__TASK DETAILS__. Rewrite the lines of the items below as a Markdown table with the columns "No." and "Line", giving each line its row number and omitting blank lines. Leave the pictures out of the answer.

--- start of RECORD EXCERPTS ---

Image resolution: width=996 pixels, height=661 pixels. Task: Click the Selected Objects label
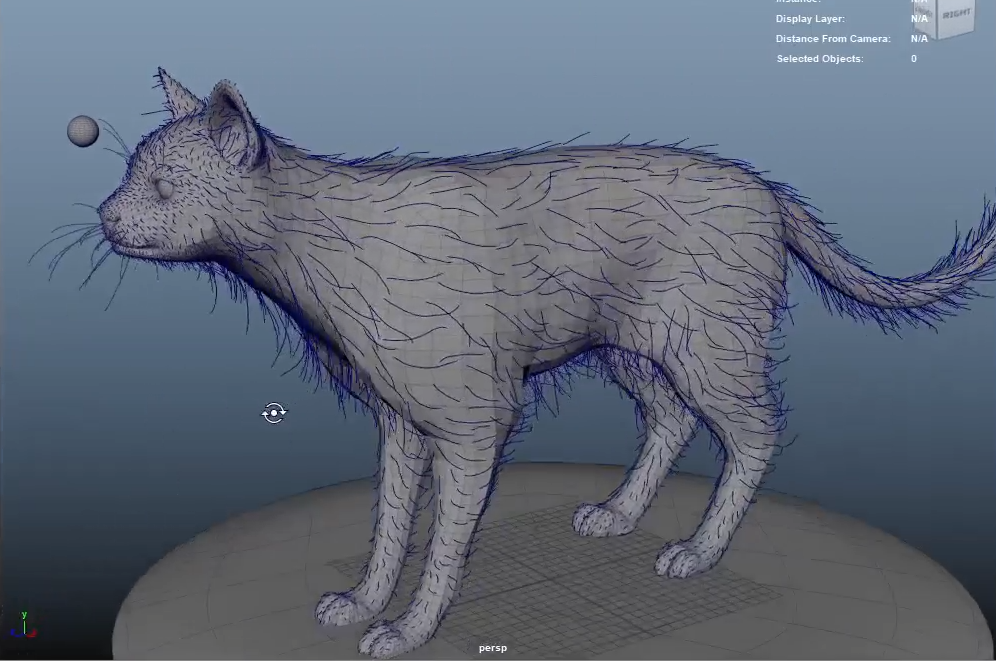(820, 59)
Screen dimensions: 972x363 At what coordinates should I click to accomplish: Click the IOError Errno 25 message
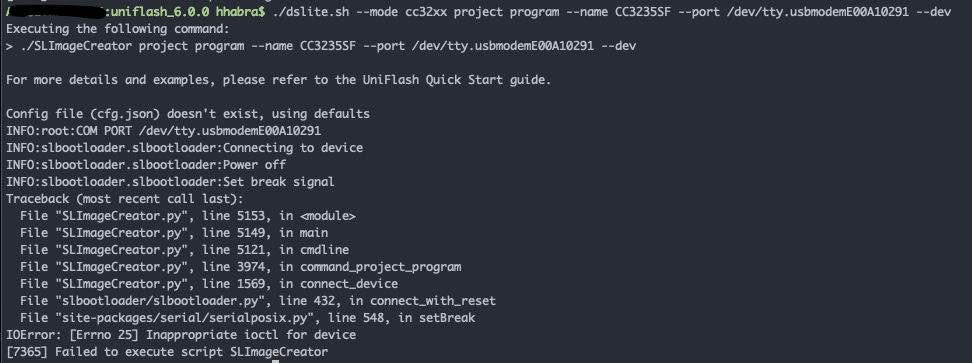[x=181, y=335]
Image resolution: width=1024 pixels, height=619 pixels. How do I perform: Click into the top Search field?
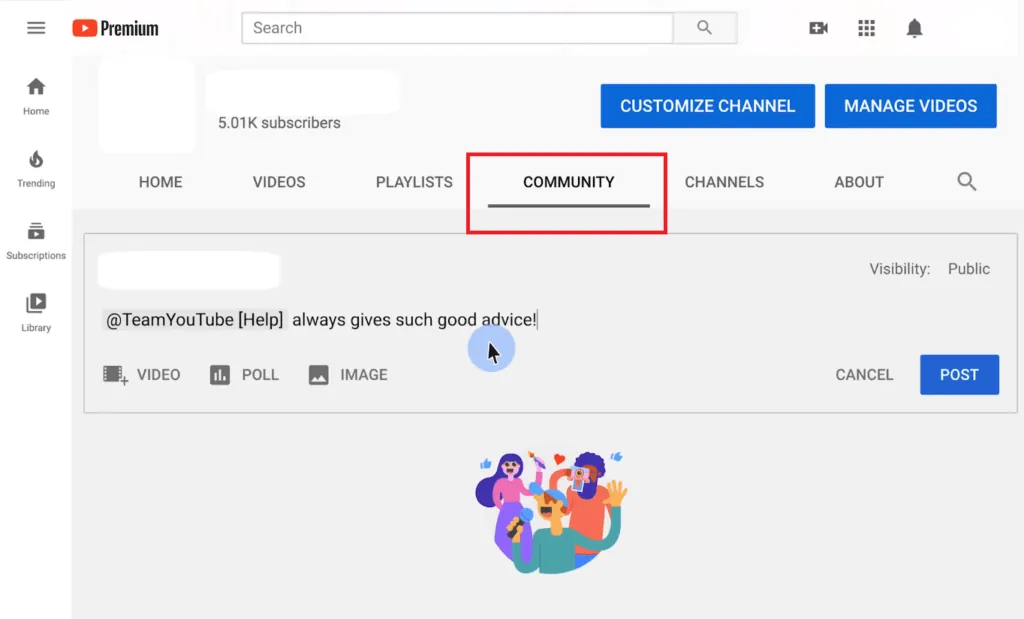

--- end of RECORD EXCERPTS ---

__RESPONSE FOR THIS EXERCISE__.
| No. | Line |
|---|---|
| 1 | Image resolution: width=996 pixels, height=661 pixels. Task: Click the Selected Objects label |
| 2 | (820, 59) |
| 3 | Screen dimensions: 972x363 At what coordinates should I click to accomplish: Click the IOError Errno 25 message |
| 4 | [x=181, y=335] |
| 5 | Image resolution: width=1024 pixels, height=619 pixels. How do I perform: Click into the top Search field? |